> _Written instruction_: Shift every number in the answers of the entries below up by 136, including the image resolution figures and the click coordinates, and write out all the lines again, the task lines included. Leave out the pictures.

━━━ Listing ━━━

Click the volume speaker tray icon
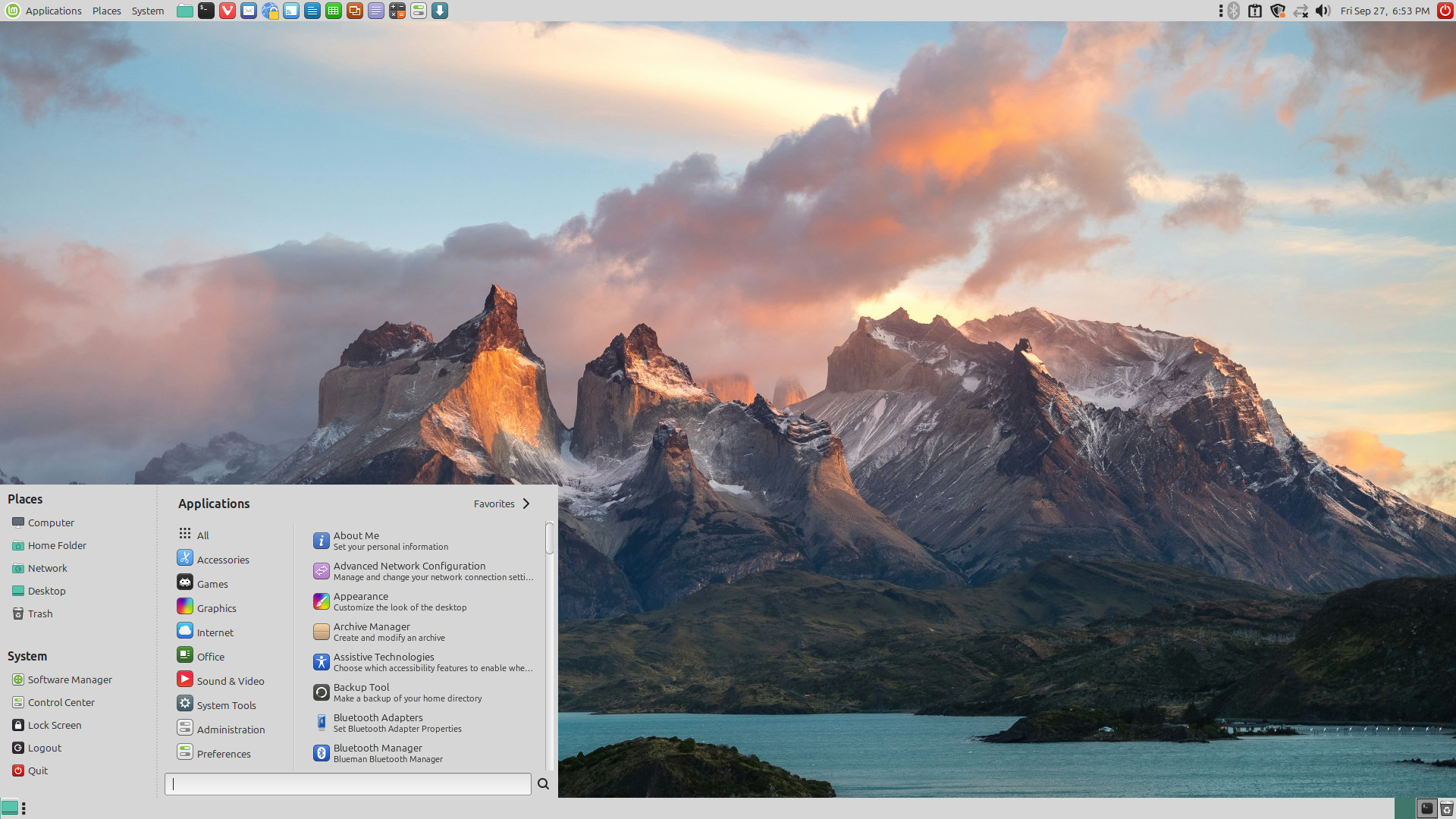Image resolution: width=1456 pixels, height=819 pixels. 1323,11
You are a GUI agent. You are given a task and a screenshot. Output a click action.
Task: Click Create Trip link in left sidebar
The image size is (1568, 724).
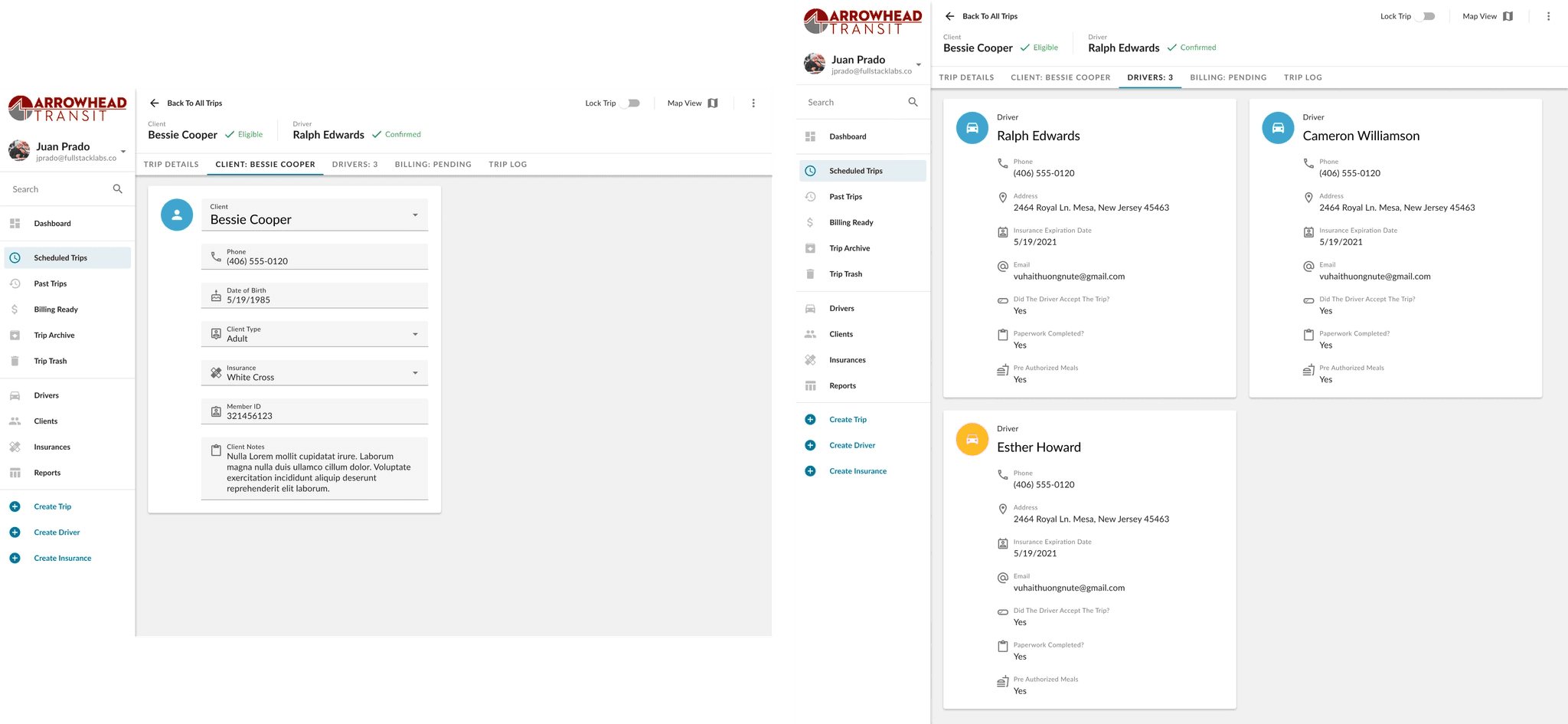pyautogui.click(x=53, y=506)
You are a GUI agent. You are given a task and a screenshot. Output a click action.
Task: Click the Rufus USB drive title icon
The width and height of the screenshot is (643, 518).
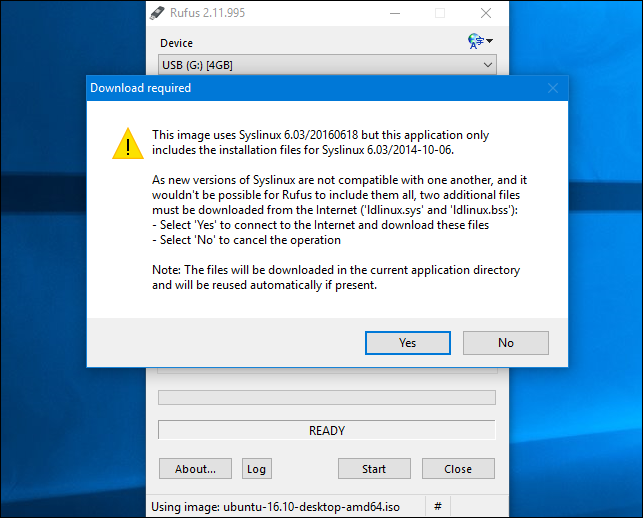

━━━

> _Exercise response_:
Click the volume speaker tray icon
Image resolution: width=1592 pixels, height=955 pixels. 1459,147
You are a GUI agent. You are given a task and a screenshot. Output a click action.
Task: Click Create Trip link in left sidebar
The image size is (1568, 724).
pyautogui.click(x=189, y=642)
You are a GUI agent. You are given a task and a screenshot. Output a click action.
Task: Click the Rufus USB drive title icon
The width and height of the screenshot is (643, 518).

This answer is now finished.